Gas chromatography and other common analysis methods are often used to sense and measure SO2 and NO2 gases. But these kinds of tests must be done in a lab, can’t always find gases at low amounts, and are expensive. SERS technology, on the other hand, might be able to find pollutants in much lower amounts and is cheaper to run.
SERS works by making the signal from each molecule’s scattered light stronger. When light is shone on a molecule, it spreads the light and makes what is called a spectrum. Like a fingerprint, each molecule has its range.
With SERS, the molecules of interest stick to a surface, like metal nanoparticles, and light from a laser excites them. The metal substrate makes the light-scattering signature stronger, which makes it possible to identify molecules at low concentrations with high sensitivity.
By looking at the SERS spectra, scientists can determine what chemicals are in a mixture. SERS can be used to do a lot of different things, like find biomarkers to help diagnose diseases or keep an eye on dangerous pollutants in the environment.

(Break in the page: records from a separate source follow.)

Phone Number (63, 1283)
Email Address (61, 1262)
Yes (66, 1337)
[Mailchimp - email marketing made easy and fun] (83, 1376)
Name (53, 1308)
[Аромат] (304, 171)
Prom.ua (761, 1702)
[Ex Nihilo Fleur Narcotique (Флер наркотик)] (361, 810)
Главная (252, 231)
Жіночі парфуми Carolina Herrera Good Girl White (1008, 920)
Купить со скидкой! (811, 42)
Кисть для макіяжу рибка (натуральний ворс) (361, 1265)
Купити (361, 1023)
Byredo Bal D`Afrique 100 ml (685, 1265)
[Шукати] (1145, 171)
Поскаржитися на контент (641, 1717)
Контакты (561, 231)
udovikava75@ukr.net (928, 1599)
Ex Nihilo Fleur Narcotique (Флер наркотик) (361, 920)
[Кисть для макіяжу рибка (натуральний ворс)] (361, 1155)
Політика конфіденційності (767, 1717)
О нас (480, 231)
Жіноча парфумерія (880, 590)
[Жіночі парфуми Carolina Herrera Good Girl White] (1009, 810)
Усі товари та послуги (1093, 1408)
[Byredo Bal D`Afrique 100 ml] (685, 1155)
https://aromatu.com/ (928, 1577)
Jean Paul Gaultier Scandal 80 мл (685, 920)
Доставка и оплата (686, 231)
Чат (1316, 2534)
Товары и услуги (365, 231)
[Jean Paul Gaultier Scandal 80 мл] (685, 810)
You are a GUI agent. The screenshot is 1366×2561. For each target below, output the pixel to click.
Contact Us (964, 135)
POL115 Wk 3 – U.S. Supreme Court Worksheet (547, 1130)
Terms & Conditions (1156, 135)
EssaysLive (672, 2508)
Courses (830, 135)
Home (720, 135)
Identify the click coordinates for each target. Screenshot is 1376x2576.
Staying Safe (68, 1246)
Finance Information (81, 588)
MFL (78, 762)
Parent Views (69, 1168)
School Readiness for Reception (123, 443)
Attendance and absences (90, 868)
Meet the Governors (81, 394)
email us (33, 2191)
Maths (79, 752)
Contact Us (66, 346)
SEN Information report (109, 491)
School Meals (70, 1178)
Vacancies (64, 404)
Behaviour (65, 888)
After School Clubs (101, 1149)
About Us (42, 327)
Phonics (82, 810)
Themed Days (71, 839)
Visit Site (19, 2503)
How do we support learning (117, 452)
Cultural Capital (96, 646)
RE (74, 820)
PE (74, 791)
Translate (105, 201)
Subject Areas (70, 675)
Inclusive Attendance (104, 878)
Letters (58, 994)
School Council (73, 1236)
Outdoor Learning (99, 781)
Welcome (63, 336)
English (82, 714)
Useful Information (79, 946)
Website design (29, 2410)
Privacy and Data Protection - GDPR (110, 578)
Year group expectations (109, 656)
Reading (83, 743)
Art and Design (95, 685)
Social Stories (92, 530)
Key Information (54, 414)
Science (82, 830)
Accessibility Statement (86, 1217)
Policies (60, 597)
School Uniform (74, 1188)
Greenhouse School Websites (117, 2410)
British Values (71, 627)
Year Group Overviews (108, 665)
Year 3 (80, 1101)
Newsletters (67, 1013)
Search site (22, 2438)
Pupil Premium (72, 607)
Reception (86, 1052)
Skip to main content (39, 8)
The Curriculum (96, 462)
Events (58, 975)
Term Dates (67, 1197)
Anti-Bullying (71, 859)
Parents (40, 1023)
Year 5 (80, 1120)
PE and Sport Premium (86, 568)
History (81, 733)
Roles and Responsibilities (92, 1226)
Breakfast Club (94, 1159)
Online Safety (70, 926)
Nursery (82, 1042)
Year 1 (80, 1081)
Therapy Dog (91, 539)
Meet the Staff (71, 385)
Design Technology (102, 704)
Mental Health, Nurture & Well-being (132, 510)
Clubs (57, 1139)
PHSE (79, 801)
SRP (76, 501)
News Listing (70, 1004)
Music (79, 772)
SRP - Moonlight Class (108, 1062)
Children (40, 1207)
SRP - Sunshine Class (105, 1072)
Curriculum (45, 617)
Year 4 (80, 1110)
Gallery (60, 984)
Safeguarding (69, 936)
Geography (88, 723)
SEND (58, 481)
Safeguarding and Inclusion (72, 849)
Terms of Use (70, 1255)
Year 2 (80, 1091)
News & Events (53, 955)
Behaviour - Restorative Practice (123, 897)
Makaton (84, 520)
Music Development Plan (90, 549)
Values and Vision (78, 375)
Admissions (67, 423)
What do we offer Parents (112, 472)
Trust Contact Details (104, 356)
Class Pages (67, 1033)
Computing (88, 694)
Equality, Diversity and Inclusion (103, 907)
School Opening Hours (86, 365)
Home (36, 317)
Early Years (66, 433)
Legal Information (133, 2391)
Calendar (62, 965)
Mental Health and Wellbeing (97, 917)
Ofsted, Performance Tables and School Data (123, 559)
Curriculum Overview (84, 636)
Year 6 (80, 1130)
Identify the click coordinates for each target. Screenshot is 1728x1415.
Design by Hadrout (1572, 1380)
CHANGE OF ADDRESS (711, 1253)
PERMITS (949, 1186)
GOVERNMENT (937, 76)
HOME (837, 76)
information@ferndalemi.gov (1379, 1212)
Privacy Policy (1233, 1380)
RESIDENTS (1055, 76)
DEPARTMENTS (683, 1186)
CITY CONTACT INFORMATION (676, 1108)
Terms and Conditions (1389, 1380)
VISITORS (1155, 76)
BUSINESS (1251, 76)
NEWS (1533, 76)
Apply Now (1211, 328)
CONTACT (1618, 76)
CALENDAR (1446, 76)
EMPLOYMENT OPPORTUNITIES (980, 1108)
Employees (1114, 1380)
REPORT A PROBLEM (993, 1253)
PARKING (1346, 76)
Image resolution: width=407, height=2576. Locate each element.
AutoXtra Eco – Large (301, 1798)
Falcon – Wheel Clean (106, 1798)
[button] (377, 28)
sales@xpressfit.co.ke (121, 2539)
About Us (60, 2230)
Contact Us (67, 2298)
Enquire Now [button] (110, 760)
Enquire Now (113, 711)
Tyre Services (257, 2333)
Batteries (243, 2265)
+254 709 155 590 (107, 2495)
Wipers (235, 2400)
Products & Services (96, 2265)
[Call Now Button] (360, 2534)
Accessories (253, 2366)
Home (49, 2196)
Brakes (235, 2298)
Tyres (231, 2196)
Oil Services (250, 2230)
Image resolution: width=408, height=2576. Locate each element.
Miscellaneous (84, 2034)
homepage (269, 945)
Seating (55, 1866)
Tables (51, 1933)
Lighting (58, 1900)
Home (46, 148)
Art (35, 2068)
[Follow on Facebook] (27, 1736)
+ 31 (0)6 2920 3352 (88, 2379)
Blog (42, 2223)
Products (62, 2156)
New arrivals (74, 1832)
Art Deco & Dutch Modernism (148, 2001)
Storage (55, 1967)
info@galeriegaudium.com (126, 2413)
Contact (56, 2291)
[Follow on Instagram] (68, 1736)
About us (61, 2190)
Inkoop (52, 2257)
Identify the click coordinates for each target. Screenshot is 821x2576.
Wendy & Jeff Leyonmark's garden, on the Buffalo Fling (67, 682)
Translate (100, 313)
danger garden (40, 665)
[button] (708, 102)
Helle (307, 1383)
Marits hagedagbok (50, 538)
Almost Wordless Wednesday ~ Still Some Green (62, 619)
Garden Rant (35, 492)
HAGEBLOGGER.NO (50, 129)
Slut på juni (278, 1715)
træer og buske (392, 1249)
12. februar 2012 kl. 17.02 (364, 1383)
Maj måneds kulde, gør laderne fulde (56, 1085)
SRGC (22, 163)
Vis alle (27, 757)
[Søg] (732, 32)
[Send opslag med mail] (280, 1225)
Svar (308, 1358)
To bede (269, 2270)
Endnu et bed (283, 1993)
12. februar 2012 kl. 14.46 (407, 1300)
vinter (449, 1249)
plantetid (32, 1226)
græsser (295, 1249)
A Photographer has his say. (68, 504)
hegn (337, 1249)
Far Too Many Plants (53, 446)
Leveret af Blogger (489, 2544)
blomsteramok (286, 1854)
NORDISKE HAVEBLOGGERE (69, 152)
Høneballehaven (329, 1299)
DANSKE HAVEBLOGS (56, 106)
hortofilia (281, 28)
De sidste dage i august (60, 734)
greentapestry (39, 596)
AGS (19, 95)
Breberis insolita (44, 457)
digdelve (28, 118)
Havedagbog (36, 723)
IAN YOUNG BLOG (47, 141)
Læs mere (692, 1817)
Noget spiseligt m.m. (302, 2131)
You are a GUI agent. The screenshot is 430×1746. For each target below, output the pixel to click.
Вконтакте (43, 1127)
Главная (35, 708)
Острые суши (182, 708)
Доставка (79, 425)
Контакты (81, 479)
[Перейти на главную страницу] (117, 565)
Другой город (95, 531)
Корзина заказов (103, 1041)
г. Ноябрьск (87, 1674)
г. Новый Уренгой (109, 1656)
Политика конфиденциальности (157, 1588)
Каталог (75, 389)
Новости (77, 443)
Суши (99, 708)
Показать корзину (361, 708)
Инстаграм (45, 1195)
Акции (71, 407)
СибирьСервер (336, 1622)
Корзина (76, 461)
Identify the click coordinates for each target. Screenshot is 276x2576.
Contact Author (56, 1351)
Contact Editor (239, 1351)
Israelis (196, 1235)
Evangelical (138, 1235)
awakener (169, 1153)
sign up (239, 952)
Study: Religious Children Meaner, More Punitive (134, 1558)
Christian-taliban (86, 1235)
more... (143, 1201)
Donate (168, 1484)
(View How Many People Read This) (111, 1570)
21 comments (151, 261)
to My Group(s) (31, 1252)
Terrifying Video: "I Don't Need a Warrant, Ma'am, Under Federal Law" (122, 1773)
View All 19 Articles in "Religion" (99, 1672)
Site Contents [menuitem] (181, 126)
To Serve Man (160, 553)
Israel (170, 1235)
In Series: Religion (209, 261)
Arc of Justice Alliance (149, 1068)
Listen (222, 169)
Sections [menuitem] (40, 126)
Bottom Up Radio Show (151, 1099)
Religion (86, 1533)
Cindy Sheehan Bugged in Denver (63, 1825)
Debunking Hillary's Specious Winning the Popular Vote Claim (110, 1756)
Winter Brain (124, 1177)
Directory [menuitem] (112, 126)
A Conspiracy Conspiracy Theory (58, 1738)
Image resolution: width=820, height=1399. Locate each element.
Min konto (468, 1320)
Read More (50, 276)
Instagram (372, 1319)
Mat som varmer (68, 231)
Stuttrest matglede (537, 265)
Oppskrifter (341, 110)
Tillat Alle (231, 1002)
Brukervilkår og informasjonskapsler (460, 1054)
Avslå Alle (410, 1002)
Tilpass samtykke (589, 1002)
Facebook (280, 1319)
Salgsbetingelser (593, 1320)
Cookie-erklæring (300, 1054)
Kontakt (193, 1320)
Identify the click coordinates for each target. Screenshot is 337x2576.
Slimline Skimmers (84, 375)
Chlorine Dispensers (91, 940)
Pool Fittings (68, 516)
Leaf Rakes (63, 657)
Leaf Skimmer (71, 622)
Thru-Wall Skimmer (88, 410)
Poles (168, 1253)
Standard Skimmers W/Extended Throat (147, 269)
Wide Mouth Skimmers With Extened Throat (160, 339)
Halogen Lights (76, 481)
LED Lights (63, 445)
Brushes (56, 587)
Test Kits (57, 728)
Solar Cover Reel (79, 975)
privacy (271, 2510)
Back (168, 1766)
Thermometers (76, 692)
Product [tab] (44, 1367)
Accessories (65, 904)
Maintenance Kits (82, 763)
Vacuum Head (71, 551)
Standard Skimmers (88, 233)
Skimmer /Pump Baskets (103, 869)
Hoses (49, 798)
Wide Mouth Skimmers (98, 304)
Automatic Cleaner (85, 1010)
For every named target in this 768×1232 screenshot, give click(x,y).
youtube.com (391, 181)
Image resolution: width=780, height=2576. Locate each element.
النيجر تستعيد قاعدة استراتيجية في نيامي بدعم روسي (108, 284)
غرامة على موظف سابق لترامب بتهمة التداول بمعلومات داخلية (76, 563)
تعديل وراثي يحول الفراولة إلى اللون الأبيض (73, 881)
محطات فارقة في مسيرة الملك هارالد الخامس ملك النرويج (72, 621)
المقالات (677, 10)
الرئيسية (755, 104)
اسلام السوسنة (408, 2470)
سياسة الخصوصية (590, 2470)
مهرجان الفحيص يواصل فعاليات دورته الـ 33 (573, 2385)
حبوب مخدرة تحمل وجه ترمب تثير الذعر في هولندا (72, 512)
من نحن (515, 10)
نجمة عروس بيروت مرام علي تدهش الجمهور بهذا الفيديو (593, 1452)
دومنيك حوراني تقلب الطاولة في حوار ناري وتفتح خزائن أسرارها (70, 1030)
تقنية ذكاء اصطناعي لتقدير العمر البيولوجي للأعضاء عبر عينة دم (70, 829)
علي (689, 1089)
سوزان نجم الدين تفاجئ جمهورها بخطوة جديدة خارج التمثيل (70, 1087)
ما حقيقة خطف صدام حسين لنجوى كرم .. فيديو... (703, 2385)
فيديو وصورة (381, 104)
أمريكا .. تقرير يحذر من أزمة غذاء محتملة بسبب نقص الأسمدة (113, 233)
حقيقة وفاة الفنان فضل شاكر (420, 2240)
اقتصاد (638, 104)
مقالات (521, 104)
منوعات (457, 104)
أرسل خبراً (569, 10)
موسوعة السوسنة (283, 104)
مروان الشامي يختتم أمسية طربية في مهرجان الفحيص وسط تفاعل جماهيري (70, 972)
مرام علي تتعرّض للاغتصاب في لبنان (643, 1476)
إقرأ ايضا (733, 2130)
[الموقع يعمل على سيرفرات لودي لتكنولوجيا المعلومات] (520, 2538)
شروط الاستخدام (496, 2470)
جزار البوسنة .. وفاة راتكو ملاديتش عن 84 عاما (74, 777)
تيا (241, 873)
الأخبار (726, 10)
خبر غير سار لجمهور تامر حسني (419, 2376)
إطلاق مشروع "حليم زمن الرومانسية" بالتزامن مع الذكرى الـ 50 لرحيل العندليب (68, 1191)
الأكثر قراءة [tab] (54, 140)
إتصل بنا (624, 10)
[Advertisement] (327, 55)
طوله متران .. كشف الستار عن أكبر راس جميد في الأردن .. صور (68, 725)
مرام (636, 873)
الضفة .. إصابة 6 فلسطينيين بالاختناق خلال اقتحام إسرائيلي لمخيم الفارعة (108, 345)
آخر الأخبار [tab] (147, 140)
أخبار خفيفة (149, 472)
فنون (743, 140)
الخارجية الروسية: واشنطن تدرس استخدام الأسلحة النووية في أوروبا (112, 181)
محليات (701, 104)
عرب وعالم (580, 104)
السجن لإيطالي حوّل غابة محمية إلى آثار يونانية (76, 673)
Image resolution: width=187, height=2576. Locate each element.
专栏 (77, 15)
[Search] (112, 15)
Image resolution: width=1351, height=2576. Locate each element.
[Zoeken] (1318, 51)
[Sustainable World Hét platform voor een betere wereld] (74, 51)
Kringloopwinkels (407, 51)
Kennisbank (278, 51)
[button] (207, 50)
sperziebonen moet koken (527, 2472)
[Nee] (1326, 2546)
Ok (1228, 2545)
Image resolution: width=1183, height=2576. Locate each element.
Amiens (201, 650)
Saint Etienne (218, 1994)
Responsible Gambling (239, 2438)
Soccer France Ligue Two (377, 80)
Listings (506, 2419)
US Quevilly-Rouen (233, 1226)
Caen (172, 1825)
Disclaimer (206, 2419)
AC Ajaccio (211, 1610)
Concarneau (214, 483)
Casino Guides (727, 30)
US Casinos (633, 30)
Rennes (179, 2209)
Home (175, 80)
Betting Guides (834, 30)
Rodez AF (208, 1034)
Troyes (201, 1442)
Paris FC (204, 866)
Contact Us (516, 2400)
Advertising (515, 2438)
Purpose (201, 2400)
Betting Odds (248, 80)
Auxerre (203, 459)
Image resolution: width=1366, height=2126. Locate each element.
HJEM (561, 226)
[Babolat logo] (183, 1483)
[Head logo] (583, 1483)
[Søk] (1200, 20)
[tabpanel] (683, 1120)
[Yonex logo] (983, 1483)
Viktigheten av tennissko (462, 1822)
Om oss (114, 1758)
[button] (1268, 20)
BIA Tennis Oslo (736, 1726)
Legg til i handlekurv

However, it is still hard to get low concentrations of gases to stick to the SERS substrate, and using the technology to identify gases is still a work in progress. This was the goal of a recent study that made a 1 cm by 1 cm chip that can measure and identify both gases at the same time.
Scientists tested how well the chip could pick up SO2 and NO2 in exhaust gases by exposing it to a mixture of SO2, NO2, and CO2, which was meant to look like car exhaust.
Climate change and pollution are two of the biggest problems that people face today. Being able to accurately identify gaseous molecules at low concentrations makes it easier to enforce environmental policies that will help solve these problems.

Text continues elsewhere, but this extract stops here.